Sweet Dreams are Made of Amnesia

life and love


I agree with all of these….the problem is, I have trouble with memory.  Not ALL memory, just long-term memories.  When you are a survivor of child sexual abuse and you develop certain coping mechanisms to accommodate painful memories – all the good stuff from that time gets wiped out too.  So I don’t remember the first day of kindergarten, but I have been told about certain funny school incidents that happened during that year, and have made that my “memory” of the year I turned five.  I don’t remember any birthday parties that happened when I was younger than 13, and pretty much – all of my “memories” from before that age are either school-related (because I am a geek) or are stories of my own life, told back to me.

Thankfully, the family of the predator left our family’s social circle at some point around my tenth birthday, and moved out of our town.  So I didn’t have to see him at all after that point, what a blessing!  Probably the reason why my real memories start at about that time.
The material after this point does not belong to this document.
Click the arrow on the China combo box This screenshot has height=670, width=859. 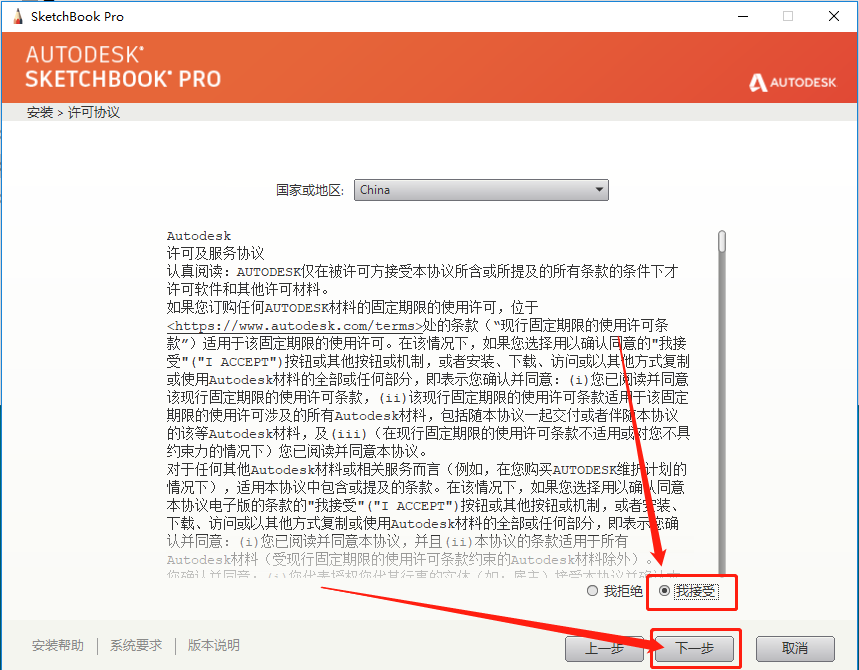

An unintended positive side effect of this memory problem is that I don’t hold grudges.  I don’t hold on to negative stuff, like anger from getting hurt in relationships.  I don’t even pack it into boxes and store it away for a rainy day grudge-fest.  I see every mistake, fight, and conflict as either something that has been allowed into my life in order to make me stronger, or something that is so inconsequential in the light of eternity, that I should just “let it go.”  Any anger that I experience in the moment, is about that moment, to be turned over and examined and dissected and then released – like blowing on one of those puff balls from old dandelions.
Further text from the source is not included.